Pour les entreprises françaises ou européennes qui suivent ces tendances, c’est un signal d’alerte : l’adoption massive de telles techniques pourrait accélérer les demandes de régulation.
Le dynamic pricing déjà partout autour de nous
Instacart n’est pas un cas isolé. Le dynamic pricing envahit discrètement de nombreux secteurs :
- Amazon ajuste régulièrement les prix de millions de produits en fonction de la concurrence, du stock et du profil (anonymisé) d’acheteur
- Uber et Lyft font varier les tarifs en temps réel selon l’offre et la demande
- Les compagnies aériennes et hôtels pratiquent le yield management depuis des décennies
- Même les plateformes de streaming testent des prix différents selon les marchés
Une étude récente pointait ainsi qu’Amazon ferait payer plus cher certains districts scolaires américains pour des fournitures de base. Le géant nie, mais la suspicion reste.
Dans l’alimentaire en ligne, où les marges sont faibles, la tentation est grande d’utiliser l’IA pour grappiller quelques points de marge supplémentaires.
Comment les retailers justifient-ils ces pratiques ?
Du point de vue business, l’argument est solide : tester différents prix permet de trouver le point d’équilibre parfait entre volume et marge.
Eversight, la solution d’Instacart, promet ainsi d’« débloquer la croissance des revenus » en identifiant les prix que les clients sont prêts à accepter. Un discours qui résonne auprès des directions financières.
Pour les startups du retail tech, c’est aussi une opportunité : des outils comme Eversight, Pricer.ai ou Compass proposent aujourd’hui des suites complètes de pricing intelligence.
Mais la communication reste délicate. Instacart préfère parler d’expérimentations limitées plutôt que de stratégie générale, probablement pour éviter l’image négative du « surge pricing » à la Uber.
Quel impact sur la perception de marque ?
À court terme, ces tests passent souvent inaperçus. Les clients comparent rarement les prix en temps réel avec leurs contacts.
Mais à long terme, le risque réputationnel est réel. Si une enquête journalistique ou virale met en lumière des écarts importants, la confiance peut s’effriter rapidement.
Les marketeurs le savent : dans l’e-commerce alimentaire, la fidélité repose sur la perception de prix justes et la commodité. Jouer trop avec le premier pilier peut faire basculer les clients vers la concurrence.
Des plateformes comme Walmart+ ou Amazon Fresh misent d’ailleurs sur la transparence (« prix identiques en ligne et en magasin ») pour se différencier.

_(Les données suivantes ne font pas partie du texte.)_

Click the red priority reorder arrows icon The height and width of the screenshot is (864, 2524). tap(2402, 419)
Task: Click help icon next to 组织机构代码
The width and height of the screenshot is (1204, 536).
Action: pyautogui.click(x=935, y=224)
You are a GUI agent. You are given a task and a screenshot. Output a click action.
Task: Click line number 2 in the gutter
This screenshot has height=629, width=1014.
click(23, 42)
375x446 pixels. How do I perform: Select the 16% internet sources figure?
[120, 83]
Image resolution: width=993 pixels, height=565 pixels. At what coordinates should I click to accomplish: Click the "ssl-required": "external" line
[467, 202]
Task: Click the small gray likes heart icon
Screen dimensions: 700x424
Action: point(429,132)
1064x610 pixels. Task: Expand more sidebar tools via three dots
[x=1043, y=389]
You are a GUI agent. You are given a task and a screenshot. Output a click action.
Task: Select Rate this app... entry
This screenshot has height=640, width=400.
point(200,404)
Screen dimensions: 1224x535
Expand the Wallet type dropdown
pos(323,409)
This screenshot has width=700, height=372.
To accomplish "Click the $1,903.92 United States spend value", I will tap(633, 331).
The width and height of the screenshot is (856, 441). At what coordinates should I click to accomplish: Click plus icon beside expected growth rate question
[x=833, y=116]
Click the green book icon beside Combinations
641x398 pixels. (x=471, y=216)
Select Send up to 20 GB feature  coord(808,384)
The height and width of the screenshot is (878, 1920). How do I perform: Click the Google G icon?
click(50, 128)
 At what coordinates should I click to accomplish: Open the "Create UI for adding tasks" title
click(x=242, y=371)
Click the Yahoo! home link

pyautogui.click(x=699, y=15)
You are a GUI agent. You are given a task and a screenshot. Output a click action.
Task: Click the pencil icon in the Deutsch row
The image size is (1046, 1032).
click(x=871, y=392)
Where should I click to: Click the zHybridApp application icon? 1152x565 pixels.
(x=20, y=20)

Leçons pour les entrepreneurs et marketeurs digitaux
Ce cas Instacart offre plusieurs enseignements concrets :
- L’IA permet une granularité jamais atteinte dans les tests pricing
- La transparence reste cruciale, même pour des tests aléatoires
- Les gains marginaux peuvent se retourner en coût réputationnel élevé
- Anticiper la régulation future est indispensable, surtout en Europe
- La valeur perçue prime souvent sur le prix absolu
Pour une startup e-commerce, intégrer dès la conception une politique pricing claire et communicable peut devenir un avantage compétitif durable.
Vers un avenir de prix totalement personnalisés ?
Les avancées en IA laissent présager une personnalisation encore plus poussée. Demain, les prix pourraient varier non seulement par segment aléatoire, mais selon le moment de la journée, le device utilisé, la météo ou le historique (anonymisé).
Certaines enseignes testent déjà le personalized pricing dans des cadres très contrôlés. Mais plus la personnalisation avance, plus le besoin de garde-fous éthiques grandit.
Pour les professionnels du marketing et de la tech, la question n’est plus technique (« peut-on le faire ? ») mais stratégique et sociétale (« doit-on le faire, et comment ? »).
L’affaire Instacart n’est probablement que le début d’un débat qui va structurer l’e-commerce des prochaines années. Rester informé et réfléchir dès aujourd’hui à sa propre politique pricing, c’est anticiper les attentes des consommateurs de demain.
Et vous, comment percevez-vous ces évolutions ? Les acceptez-vous comme une optimisation légitime, ou y voyez-vous un risque pour la relation client ? Le débat est ouvert.